Maybe leaving your marriage turns out to be the best thing, but still, spending your first holiday season post-divorce can be one of the loneliest experiences a heart can handle.
Divorce and life coach Karen Finn, who has personally been through the experience, tells Personal Space that first coming to an acceptance that you’re divorced now is a great start. (We know it’s easier said than done.)

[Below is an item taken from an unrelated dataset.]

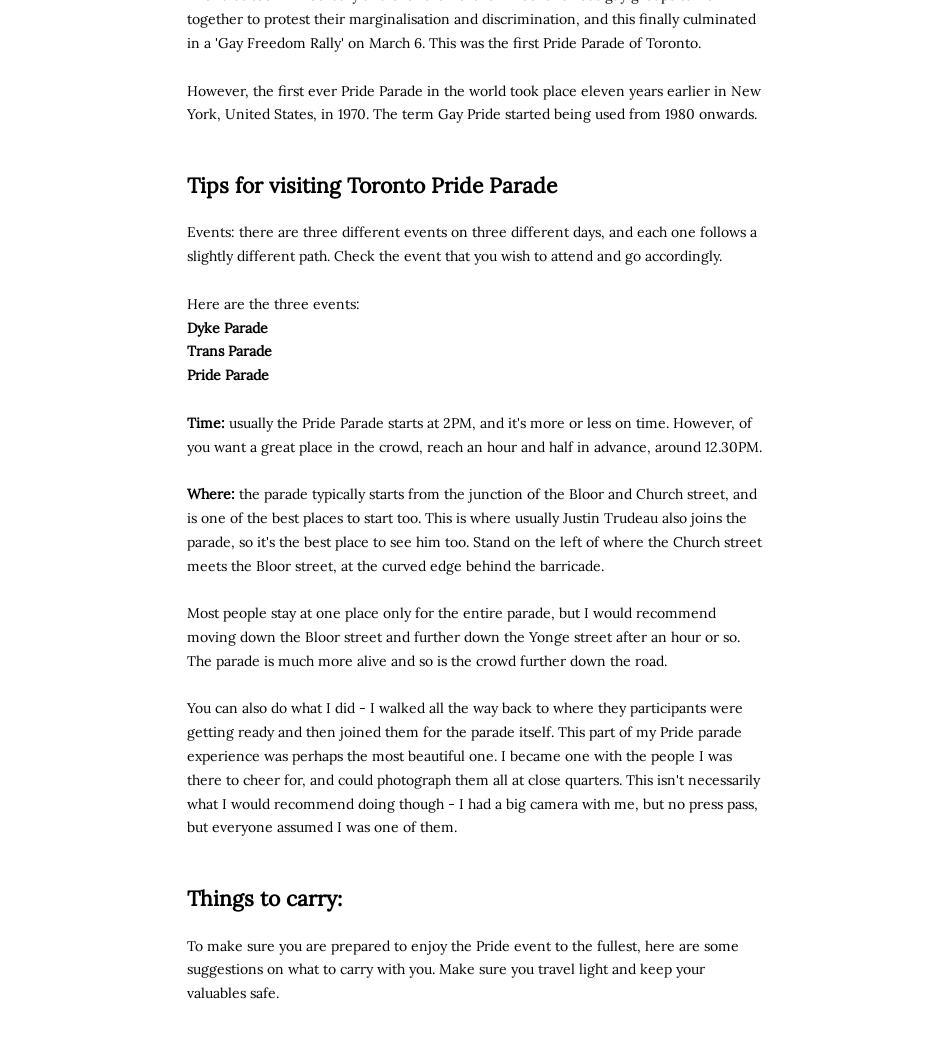 This screenshot has height=1037, width=950. Describe the element at coordinates (263, 898) in the screenshot. I see `'Things to carry:'` at that location.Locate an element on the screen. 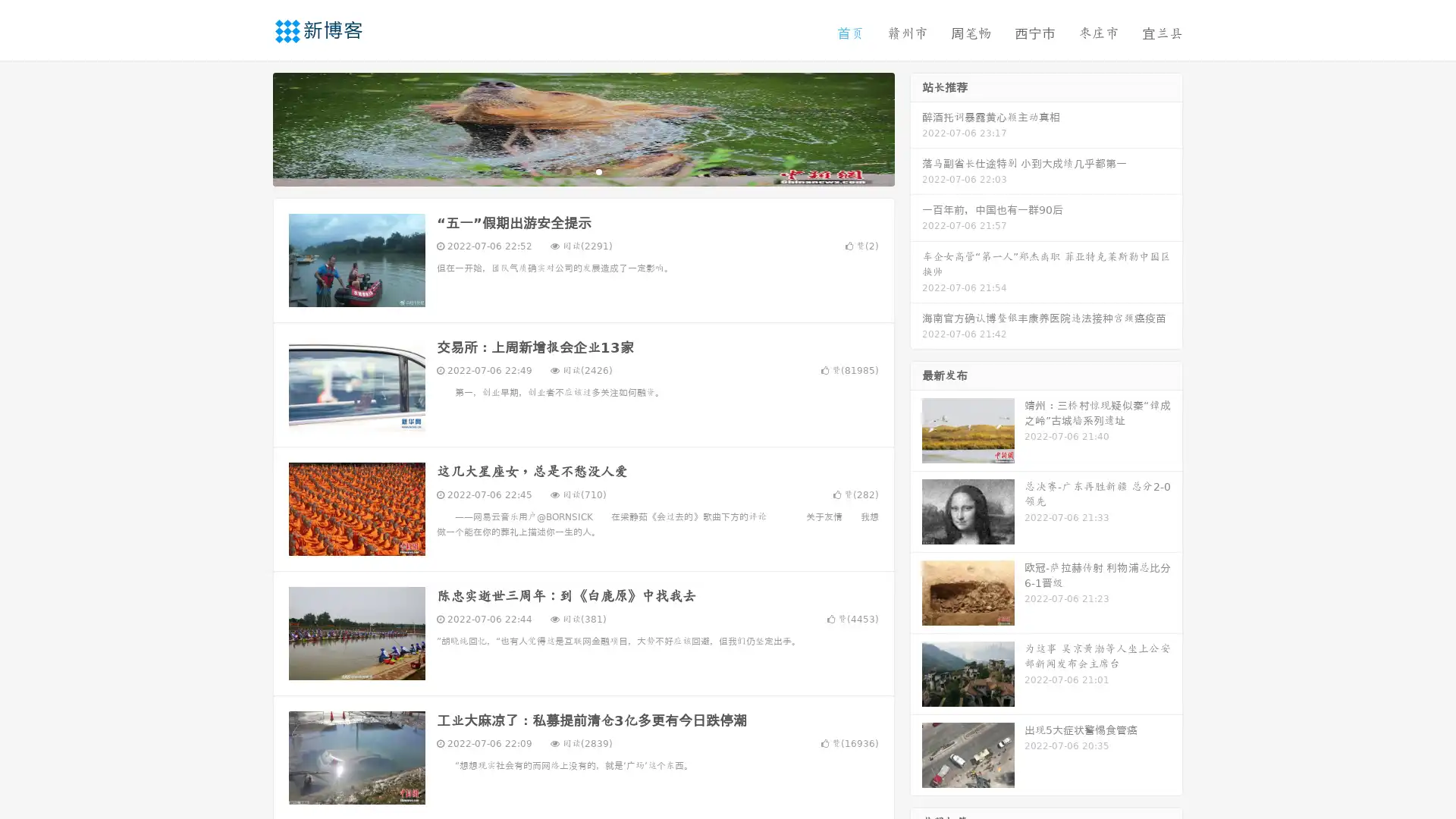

“Different doesn’t have to mean bad,” Finn says. “The first set of holidays after divorce, or going through it, mark beginning of a new way of life. It’s definitely going to be different, that doesn’t mean bad.”
If you have kids
If you have them on the holiday, great, you’ll be feeling good. If you don’t, it’s OK to pick another day to celebrate, pick a new day and put as much effort into the day as you can. Most kids would love the idea of double the attention, double the presents, double the celebration, says Finn.
If you’re feeling blue
“This works tremendously. For me, I packed myself with pillows — tuck them tight all around you, they absorb your body heat and become warm ... you feel cozy, and not so alone. You don’t wake up in a panic all alone. Anything that helps you to feel good (wine, movie), but not overindulging in drink because most of us have a tendency to keep doing it and it stops the pain. Cut yourself off at a glass or two but get cozy,” Finn says.
Try not to spend it alone
Call friends, call other family members to spend time with. “If you decide to join a divorce support group, they will be a wealth of support, a meetup group may have a holiday event for singles, you’ll fit in right away,” Finn says.
You can’t control grief
“Accept that it is what it is,” Finn says. “Look for what is still good in your life. You may be healthy, have your kids, where there’s breath, there’s hope. As long as long as you’re breathing, there’s hope for a better life for you. You can’t go around it, you have to go through it, and by going through it you have to heal.”
Remember all the firsts after divorce suck
“You have to figure out how you have to live your new life. You don’t want to get stuck in the grieving forever.”
Read self-help and volunteer
No More Holiday Blues by the late Dr. Wayne Dyer is an inspirational holiday book that advises how to recapture some of the joy you experienced as a child during the holiday season. Also look for a local shelter or soup kitchen that may need some volunteers for the season.
Wish your ex well in a non-confrontational way (if that’s an option)
It’ll create some peace, and make you feel a little better.